We recently discovered a new quorum-sensing system in Vibrio cholerae that relies on the cytoplasmic autoinducer receptor VqmA (VqmA_Vc) and the downstream regulatory small RNA VqmR. Using fractionation, mass spectroscopy, NMR, and synthesis, we identified the autoinducer in this system to be 3,5-dimethylpyrazin-2-ol (DPO).The discovery of DPO allowed us to complete the V. cholerae quorum-sensing circuit: upon binding DPO, VqmA activates transcription of a gene encoding a small RNA (sRNA), called VqmR, and VqmR represses genes involved in biofilm formation and virulence factor production. Repression of these traits is crucial for V. cholerae to disperse from its human host and disseminate to new victims. Commensal bacteria also make DPO and our experiments revealed that DPO is derived from threonine, the most abundant amino acid in the Muc2 protein that makes up human intestinal mucus that coats our intestinal cells. Our proposal is that the human host provides the substrate required by the microbiota bacteria to produce the autoinducer that defends us against an invading pathogen.
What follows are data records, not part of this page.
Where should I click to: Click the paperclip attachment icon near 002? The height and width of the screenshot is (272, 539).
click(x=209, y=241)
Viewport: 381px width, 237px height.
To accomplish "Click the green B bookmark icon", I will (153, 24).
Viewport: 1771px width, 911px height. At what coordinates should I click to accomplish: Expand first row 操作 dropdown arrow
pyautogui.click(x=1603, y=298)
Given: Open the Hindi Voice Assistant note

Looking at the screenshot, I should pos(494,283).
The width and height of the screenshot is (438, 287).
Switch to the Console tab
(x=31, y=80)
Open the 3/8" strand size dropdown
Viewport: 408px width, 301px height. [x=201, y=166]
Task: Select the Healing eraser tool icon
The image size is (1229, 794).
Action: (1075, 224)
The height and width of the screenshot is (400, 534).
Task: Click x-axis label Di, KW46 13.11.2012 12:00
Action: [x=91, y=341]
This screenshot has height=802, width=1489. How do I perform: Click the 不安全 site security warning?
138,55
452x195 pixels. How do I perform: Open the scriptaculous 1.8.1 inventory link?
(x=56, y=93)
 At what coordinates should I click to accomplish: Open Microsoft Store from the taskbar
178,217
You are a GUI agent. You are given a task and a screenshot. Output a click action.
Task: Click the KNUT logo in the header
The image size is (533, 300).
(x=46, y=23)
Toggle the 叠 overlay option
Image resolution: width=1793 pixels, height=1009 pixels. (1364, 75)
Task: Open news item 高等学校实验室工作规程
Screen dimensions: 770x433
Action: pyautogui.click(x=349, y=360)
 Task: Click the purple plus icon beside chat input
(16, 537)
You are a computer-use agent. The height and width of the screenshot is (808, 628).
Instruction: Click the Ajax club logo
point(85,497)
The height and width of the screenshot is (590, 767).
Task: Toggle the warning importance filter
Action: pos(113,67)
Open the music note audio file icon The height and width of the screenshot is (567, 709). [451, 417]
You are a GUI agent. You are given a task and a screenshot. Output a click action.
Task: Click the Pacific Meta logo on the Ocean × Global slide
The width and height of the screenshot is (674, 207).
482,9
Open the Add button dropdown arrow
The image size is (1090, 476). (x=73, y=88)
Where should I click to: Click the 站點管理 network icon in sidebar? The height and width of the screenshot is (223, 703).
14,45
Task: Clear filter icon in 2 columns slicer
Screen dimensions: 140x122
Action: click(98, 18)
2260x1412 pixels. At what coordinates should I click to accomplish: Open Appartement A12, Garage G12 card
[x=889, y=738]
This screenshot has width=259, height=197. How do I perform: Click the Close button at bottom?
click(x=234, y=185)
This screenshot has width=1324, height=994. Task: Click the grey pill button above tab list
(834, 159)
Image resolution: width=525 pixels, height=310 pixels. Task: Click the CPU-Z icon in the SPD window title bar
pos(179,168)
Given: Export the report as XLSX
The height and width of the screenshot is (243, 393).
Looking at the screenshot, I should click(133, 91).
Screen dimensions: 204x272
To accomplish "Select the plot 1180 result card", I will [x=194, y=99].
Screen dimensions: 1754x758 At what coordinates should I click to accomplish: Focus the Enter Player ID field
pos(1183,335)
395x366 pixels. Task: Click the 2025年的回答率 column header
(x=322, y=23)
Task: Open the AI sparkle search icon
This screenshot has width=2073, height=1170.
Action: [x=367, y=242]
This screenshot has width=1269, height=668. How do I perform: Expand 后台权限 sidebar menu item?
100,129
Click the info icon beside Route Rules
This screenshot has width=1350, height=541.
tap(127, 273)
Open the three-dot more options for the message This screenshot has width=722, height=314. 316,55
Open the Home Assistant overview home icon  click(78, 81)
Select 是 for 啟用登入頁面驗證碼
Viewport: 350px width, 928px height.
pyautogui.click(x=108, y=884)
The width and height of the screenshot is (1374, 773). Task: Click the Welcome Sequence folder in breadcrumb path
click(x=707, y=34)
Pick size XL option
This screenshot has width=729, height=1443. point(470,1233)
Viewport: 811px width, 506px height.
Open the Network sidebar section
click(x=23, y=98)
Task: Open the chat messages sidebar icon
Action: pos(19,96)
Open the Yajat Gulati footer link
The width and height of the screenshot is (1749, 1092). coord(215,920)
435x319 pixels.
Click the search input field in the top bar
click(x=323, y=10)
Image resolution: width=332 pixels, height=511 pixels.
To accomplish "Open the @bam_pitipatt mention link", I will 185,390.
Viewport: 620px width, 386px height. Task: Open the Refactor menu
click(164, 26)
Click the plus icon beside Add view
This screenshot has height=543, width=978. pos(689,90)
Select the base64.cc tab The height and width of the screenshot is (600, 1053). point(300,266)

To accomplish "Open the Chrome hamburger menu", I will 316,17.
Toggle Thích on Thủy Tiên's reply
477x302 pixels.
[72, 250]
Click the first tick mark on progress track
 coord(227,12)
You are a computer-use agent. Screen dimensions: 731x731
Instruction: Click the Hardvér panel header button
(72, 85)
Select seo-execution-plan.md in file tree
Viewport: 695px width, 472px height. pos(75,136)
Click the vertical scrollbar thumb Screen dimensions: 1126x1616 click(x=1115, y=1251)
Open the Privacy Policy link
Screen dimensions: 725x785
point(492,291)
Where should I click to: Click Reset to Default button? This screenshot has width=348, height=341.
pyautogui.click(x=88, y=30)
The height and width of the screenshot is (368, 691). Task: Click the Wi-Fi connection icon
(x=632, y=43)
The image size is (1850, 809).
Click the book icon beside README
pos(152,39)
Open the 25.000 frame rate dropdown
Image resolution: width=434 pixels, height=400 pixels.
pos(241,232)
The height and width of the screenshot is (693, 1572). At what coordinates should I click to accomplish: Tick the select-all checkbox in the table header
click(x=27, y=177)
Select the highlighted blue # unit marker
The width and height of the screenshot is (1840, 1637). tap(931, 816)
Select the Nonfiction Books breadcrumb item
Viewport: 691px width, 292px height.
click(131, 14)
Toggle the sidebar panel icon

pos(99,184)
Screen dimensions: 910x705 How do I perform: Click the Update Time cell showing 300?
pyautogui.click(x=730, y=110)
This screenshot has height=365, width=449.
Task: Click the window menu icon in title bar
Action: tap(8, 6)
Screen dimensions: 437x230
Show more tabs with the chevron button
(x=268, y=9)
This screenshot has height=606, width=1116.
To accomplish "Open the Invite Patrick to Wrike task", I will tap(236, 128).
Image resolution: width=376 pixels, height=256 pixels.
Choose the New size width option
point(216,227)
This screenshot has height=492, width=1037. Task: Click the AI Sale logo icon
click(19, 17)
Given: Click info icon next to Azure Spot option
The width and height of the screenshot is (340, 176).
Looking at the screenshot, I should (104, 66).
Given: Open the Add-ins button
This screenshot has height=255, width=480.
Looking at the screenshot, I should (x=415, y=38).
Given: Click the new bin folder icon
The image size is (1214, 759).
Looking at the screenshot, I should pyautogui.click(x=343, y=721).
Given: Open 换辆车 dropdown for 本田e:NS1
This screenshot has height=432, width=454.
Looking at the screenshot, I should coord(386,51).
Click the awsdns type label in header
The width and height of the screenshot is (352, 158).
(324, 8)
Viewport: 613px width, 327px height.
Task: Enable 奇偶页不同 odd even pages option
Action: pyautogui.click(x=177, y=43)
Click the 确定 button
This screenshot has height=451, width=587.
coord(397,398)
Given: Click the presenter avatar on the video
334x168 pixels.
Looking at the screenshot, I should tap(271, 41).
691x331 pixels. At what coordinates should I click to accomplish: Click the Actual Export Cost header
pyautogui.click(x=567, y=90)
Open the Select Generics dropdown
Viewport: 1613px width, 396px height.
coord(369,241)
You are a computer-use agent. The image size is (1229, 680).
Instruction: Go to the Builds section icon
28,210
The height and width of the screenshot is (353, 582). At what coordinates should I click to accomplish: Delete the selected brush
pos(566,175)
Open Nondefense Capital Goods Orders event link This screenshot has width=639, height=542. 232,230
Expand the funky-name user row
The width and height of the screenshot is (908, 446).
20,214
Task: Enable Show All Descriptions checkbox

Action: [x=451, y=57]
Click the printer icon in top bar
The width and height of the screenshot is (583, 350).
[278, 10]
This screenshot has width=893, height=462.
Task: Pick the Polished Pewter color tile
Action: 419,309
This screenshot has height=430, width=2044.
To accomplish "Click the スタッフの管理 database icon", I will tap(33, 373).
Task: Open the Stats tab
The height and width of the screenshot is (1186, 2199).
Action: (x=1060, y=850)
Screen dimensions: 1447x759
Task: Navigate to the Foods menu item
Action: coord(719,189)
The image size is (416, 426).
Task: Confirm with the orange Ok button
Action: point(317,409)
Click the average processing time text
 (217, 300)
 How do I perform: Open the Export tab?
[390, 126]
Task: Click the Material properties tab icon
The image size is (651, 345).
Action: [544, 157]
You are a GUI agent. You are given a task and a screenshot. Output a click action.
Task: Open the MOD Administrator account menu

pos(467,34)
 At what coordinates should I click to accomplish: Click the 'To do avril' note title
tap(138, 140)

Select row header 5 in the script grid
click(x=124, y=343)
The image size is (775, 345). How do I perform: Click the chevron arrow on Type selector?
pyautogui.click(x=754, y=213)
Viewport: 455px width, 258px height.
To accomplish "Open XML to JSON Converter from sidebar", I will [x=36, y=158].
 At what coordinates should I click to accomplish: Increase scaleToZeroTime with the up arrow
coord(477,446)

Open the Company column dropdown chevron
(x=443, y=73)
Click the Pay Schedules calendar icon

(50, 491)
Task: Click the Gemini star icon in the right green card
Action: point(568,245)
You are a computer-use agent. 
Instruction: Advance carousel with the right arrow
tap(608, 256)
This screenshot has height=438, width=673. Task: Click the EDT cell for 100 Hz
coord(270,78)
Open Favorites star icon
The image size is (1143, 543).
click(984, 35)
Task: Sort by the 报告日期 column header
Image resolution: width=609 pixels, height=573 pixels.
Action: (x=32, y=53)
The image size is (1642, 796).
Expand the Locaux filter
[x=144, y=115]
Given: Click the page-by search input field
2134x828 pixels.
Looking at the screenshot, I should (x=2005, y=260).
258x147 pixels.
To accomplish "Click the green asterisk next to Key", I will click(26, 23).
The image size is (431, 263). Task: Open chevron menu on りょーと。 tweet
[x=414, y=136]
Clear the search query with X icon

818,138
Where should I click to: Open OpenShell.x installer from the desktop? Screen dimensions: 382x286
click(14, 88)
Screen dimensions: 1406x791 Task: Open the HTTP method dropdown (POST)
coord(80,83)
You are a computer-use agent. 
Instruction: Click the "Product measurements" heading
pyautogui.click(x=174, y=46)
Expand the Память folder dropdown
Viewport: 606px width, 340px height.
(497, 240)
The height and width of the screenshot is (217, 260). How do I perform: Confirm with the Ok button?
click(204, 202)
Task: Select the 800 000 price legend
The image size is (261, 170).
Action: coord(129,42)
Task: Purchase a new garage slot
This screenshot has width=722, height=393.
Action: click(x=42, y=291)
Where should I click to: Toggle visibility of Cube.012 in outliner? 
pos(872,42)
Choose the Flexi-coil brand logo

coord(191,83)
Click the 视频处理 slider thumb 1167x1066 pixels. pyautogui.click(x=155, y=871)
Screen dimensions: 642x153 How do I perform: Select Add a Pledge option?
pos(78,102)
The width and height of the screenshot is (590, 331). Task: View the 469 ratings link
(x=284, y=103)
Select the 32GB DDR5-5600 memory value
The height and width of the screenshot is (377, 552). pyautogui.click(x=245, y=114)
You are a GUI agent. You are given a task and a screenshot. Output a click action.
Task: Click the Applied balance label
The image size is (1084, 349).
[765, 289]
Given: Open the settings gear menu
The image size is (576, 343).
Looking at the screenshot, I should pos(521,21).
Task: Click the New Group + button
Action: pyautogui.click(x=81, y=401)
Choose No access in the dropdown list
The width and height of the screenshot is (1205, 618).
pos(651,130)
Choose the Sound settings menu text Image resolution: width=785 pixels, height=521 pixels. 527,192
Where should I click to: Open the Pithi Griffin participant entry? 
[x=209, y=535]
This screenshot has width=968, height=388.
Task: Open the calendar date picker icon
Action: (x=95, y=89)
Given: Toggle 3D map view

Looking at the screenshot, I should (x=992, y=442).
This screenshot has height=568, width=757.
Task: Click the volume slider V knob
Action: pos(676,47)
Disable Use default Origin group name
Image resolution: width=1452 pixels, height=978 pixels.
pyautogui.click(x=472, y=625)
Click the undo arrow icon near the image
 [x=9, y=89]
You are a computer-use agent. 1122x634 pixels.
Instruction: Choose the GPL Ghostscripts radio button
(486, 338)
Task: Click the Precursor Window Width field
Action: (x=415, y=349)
We also recently identified phage-encoded quorum-sensing systems. One such system is employed by the phage VP882, which infects and kills vibrios. Phage VP882 encodes a VqmA homolog, which we named VqmA_Phage. Analogous to bacterial VqmA, VqmA_Phage binds to DPO produced by its vibrio host. However, unlike bacterial quorum sensing, which benefits the bacterial population, activation of the VP882 phage-based quorum-sensing system promotes phage replication and killing of the bacterial host by triggering the production of a new phage-encoded protein we named Qtip. Qtip is a small protein with no predictable domains. To understand its function, we systematically mutagenized all amino acids in Qtip and pinpointed discrete residues that confer two different sets of properties both at the population-level, in terms of inducing lysis, and at the single-cell level, in terms of the intracellular localization of the Qtip protein. Beyond just studying existing phage-encoded quorum-sensing systems, we are using what we learn to design phages with re-engineered lysis-lysogeny modules under the control of synthetic inducers as well as temporal and optical cues that allow us to control phage behaviors in both space and time. In addition to their use as a research tool, we believe these phages could have broad uses in industrial, medical, and environmental applications.